It will be remembered that we considered this passage in our last article, and gave
evidence that the statements of the chapter were to be taken literally. We now approach
the second part of the chapter, and the questions arise, "Is the great multitude the church?
Are they Gentiles?" By far the great majority of writers take it for granted that this
company is composed of saved Gentiles. This we question, and ask the reader to reserve
his judgment until we have examined the Scripture together. It is no argument to produce
Scripture to show that the Gentiles will be blessed through Israel--that is a blessed fact,
but it does not prove anything here. The words of verse 9 are taken to indicate the
Gentile character of the great multitude:--
"After this, I beheld, and lo, a great multitude, which no man could number, of all
nations, and kindreds, and people, and tongues.'
The reader will doubtless be aware that the passage should be rendered, "out of all
nations". We have met with a similar expression in chapter 5: 9, 10:--
"Thou didst purchase for God, by Thy blood, out of every tribe, and tongue, and
people, and nation, and didst make them to our God a kingdom and priests, and they
reign over the earth."
In article #24 (Volume VIII, pp. 161-164) we considered the passage, and concluded
that this was a redemption of scattered Israel, not out of one nation, nor as at the first
from Egypt, but from many nations (Isa. 11: 11, 12); the fact that those redeemed were to
be a kingdom and priests, pointed to Israel also. The great multitude likewise are
Israelites gathered out of every nation, they too are invested with priestly dignity, "they
serve Him day and night IN HIS TEMPLE". The great multitude were "clothed with
white robes". The only other mention of robes outside this chapter is in chapter 6: 11.

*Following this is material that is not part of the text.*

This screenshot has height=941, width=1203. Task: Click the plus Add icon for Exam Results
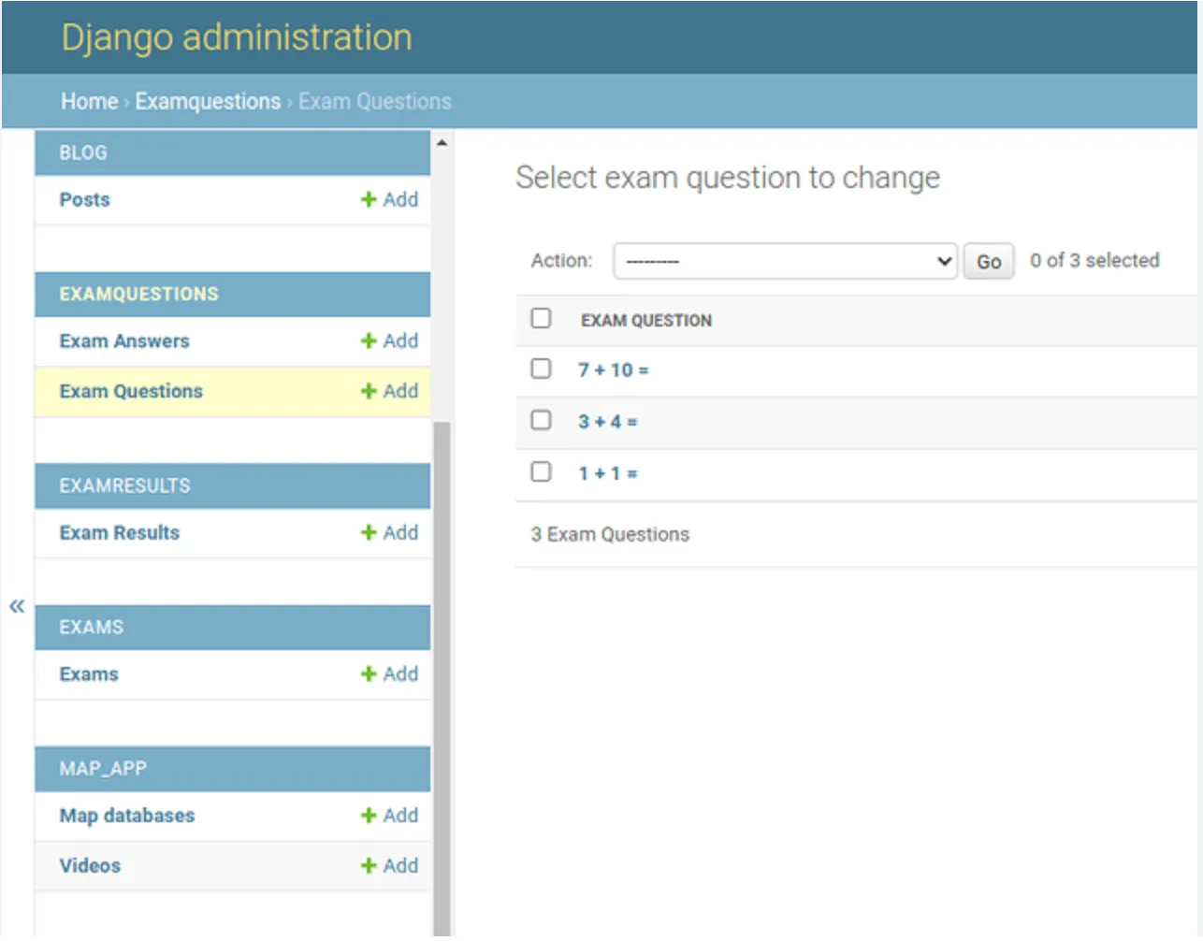[x=369, y=533]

Under the fifth seal we heard the cry of the martyrs, to whom was given a white robe,
with the injunction to await the vengeance for their blood until their brethren and
fellow-servant who should be killed as they were, should be fulfilled. When we see the
great white-robed multitude, we see the fulfillment of the promise of the fifth seal. The
white-robed throng bear palm branches.
[* - A note regarding the Studies in the Book of the Revelation.]
"D.T.S., Guernsey.--You remark in November Berean Expositor that `The omission of
Simeon from the blessing of Moses is unexplained in the narrative and so far as we know is
unexplained by any interpretation of Scripture.' Have you noticed in The Companion Bible that
the note on Deut. 33: 7 runs thus, `Judah includes Simeon by Fig. Synecdoche; for their
inheritance and blessing were one.' This is certainly confirmed by the two passages cited, viz.:--
Joshus xix.1 and Judges 1: 3. Doesn't this afford us some light, and it may be the only light that
Scripture gives us."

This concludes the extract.